Problem is that the Android Market is running a promotion on some apps for only 10¢ and now she wants to buy the App since she can't update it and depend on me to give her updates. The issue is that the Android Market lists the app as purchased (even after she uninstalled it and cleared the markets data and cache) and won't let her purchase the app for real.

Any help?

Sent from my Motorola Skytel


----------



## 1quickshortbus (Oct 3, 2011)

This is a known issue, I just had my wife purchase the apps I wanted under her Google account and will wait till the 10 days is up and then add her account as a secondary on my phone to download the apps to my phone in case there are any others I want. For you I would suggest just creating a new account to use for app purchases.

For reference: http://www.androidcentral.com/multiple-app-markets-crossing-streams-causing-problems-some


----------



## marleyinoc (Oct 10, 2011)

Is she rooted? Off the top of my head I think maybe you could use Titanium Backup to break the market link, or Rom Toolbox may also have a tool like that.

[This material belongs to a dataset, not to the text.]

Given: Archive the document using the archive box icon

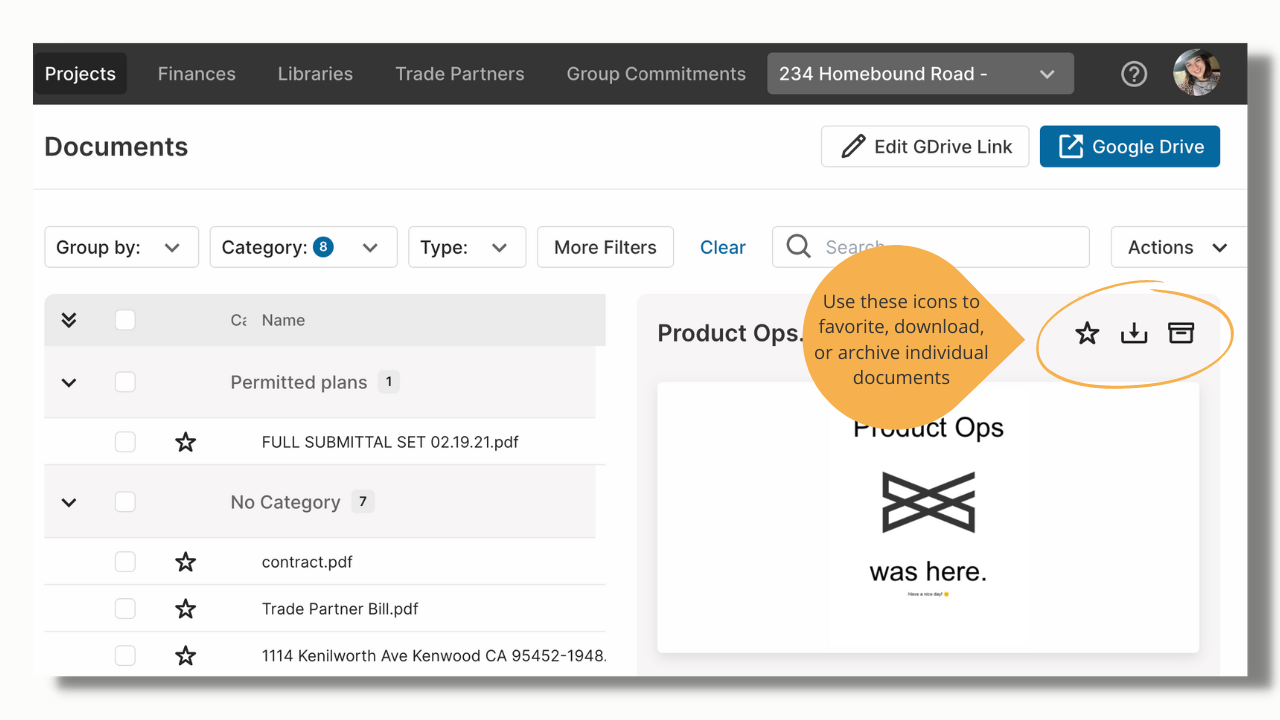Looking at the screenshot, I should pos(1181,334).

Have you already looked on her market account via pc to see if there is an option to break it that way? Just checked, I don't see one...

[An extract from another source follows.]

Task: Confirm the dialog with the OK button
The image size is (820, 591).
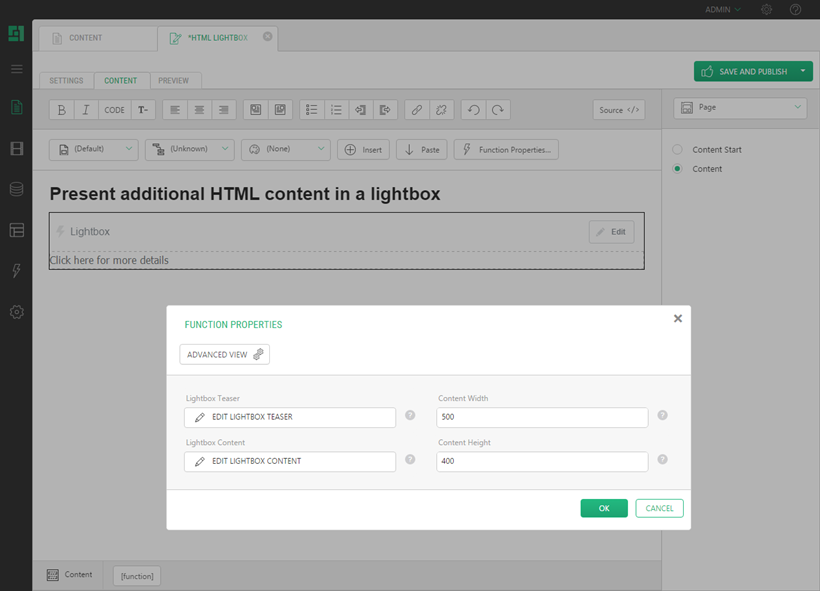Action: tap(604, 508)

Sorry, that's all I can think of... via the pc market you can report a problem with an app, though.


----------



## GoldenCyn (Jun 27, 2011)

detaching from market via titanium backup doesn't work. Thanks for the info guys, maybe i'll just add my account to her phone.


----------



## 1quickshortbus (Oct 3, 2011)

GoldenCyn said:


> detaching from market via titanium backup doesn't work. Thanks for the info guys, maybe i'll just add my account to her phone.

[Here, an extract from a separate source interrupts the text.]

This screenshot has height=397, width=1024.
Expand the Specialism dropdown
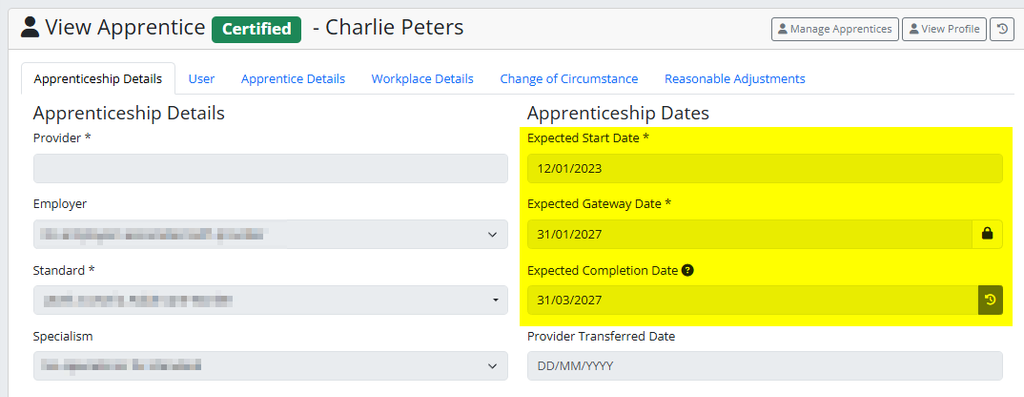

I have my account on my wife's phone and will do the same on my phone with her account after the promotion.


----------



## davekoni (Oct 21, 2011)

Ran to a similar problem. I got Swiftkey X for free from somewhere and then wanted to buy it on Marketplace (before the $.10 deal). The only solution I found was to flash back to the stock rom, load the marketplace and buy the app. Then flash back to what I am running now (CM7). This solution worked for me. Of course Amazon still wants to update Swiftkey for me, so now I have to figure out how to detach an app from the amazon marketplace.

Good luck


----------



## tekhna (Aug 9, 2011)

davekoni said:


> Ran to a similar problem. I got Swiftkey X for free from somewhere and then wanted to buy it on Marketplace (before the $.10 deal). The only solution I found was to flash back to the stock rom, load the marketplace and buy the app. Then flash back to what I am running now (CM7). This solution worked for me. Of course Amazon still wants to update Swiftkey for me, so now I have to figure out how to detach an app from the amazon marketplace.
> 
> Good luck


The Amazon market has gotten really, really crappy since the new update. It's to the point where I'm thinking about just finding the apks of the apps I've bought on there online and getting rid of the appstore (I don't think it's technically piracy, if I've bought them right?)
I hate that they send notifications to my status bar, and I hate that it gets stuck there with no way to get rid of them.


----------



## SDC_Bolts (Jul 11, 2011)

tekhna said:


> The Amazon market has gotten really, really crappy since the new update. It's to the point where I'm thinking about just finding the apks of the apps I've bought on there online and getting rid of the appstore (I don't think it's technically piracy, if I've bought them right?)
> I hate that they send notifications to my status bar, and I hate that it gets stuck there with no way to get rid of them.


I second that, Amazon for all the good intentions of free app a day, is a pos application itself. Amazon picks up on my market install of swift key, won't leave it alone, very annoying.


----------



## GoldenCyn (Jun 27, 2011)

those apps you get from amazon wont work unless the amazon app store is installed.


----------